I once had a professor tell me that she didn’t write or highlight in her Bible because she felt that when she returned to the scripture, each time it was as if she were a new person. She didn’t want to be told by her former selves what she should be hearing from the passages. This morning gave me one of those experiences. I’ve read, heard and probably even taught on the feeding of the five thousand several times. But if you return to it anew, it will speak anew.
Jesus had just sent out his disciples on his behalf to heal and teach on his behalf. In Mark 6:30, we see them all return, reporting in on their events. But because the crowds wouldn’t leave Jesus alone, he suggested they all get away for some quiet R&R.
The crowds, however, thought otherwise. They actually beat them to their destination, and Jesus – being the nice guy he is – had compassion on them so he had them sit down for some teaching. As it got later and later, the disciples tell him, “you know, we ought to send these folks out for dinner.”

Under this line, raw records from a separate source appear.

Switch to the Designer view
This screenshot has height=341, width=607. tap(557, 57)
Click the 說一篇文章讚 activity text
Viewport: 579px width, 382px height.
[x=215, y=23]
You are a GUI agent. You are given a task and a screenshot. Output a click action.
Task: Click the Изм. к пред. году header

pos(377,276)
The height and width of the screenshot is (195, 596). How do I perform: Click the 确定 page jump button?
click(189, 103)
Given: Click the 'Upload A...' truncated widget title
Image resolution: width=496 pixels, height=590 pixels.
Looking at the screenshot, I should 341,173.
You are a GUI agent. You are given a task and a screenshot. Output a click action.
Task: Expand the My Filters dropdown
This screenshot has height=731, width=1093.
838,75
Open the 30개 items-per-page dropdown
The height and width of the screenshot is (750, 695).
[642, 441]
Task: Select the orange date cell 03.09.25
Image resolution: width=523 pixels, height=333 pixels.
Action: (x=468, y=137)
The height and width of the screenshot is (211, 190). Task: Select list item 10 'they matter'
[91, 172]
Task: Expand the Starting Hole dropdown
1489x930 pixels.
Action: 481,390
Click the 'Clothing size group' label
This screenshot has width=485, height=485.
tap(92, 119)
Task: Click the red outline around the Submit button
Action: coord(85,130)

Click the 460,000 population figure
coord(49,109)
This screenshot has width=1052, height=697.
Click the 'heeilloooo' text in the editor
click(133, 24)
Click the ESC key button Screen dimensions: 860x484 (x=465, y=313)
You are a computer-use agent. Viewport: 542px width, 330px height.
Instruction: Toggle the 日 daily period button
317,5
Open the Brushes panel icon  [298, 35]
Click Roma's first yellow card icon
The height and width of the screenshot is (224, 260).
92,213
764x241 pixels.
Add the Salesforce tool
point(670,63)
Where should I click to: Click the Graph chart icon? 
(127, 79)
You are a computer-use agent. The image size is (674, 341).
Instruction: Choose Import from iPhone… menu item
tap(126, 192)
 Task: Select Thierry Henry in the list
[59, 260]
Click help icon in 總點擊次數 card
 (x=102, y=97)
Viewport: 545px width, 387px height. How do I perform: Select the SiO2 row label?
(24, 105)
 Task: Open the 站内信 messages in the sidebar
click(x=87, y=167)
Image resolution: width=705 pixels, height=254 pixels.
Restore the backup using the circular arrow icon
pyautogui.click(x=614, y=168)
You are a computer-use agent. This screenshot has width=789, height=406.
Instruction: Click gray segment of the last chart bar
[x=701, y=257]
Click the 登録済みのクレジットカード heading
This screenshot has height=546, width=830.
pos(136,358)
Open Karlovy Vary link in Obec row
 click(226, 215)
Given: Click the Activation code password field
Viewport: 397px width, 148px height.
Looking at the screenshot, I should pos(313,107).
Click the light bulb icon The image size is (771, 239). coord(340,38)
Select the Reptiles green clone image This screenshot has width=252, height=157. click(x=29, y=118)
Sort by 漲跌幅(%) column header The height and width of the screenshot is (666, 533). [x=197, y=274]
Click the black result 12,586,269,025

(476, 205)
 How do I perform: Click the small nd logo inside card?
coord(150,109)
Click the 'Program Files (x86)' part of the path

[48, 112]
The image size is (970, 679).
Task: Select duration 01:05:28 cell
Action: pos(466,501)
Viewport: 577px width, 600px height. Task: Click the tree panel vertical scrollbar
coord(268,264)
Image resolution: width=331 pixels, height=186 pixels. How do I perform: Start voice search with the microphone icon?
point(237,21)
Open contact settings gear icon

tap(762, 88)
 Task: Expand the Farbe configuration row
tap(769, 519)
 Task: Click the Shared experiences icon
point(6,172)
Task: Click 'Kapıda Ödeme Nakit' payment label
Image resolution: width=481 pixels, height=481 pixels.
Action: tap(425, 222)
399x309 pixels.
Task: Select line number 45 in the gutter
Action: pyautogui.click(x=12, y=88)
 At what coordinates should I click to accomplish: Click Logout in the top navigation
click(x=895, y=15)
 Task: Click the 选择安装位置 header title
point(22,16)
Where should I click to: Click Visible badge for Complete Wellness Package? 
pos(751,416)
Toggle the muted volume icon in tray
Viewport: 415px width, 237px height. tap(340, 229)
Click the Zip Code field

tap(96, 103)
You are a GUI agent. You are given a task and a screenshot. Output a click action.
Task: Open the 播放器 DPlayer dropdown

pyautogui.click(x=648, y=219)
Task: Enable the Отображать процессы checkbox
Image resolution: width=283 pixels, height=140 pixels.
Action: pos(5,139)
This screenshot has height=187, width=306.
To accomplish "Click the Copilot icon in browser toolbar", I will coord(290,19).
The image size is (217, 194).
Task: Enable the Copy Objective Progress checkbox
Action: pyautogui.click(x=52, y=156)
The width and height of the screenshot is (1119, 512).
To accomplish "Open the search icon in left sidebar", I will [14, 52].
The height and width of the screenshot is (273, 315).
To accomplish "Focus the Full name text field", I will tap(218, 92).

Here’s what never caught me before: in verse 31 – the very beginning of the story – it mentions that the crowds had made it so that the disciples “did not even have a chance to eat.” So when it starts to get late, we have to ask, who is really hungry here? In verse 34 Jesus had compassion on the people, not because they were hungry, but because they were like sheep without a shepherd. We don’t hear a word of concern about food from the the mass of followers.
So when the disciples mention to Jesus, “go tell them to get dinner”, he tells them, “you give them something to eat” and proceeds to miraculously feed 5,000 men (plus women and children) with 5 loaves and 2 fish.
I have to ask who this miracle was really for: the disciples, who just want to eat and keep Jesus to themselves so they can talk about all the wonderful things they did on his behalf? Or the crowd of people who followed and made no mention of being hungry, who just wanted to hear what Jesus had to say?
Jesus recognizes the power of mission and He was the force behind sending out his disciples; but he seems to have a very important message for his leading men when they return: the Kingdom of God is Near. It’s not “out there” but wherever you are seeking it. It’s right in front of you, though all you hear is the growl of your bellies.
How easy it is to sit in the seat of the disciples. Often I wonder if they teach me more about my nature than Jesus does. They want so awfully bad to be like Jesus, to do and live as he says, but they miss the forest for the trees. And when they do something right and simply want to celebrate, they miss the point of the life of a servant: the people in front of their very faces at this moment.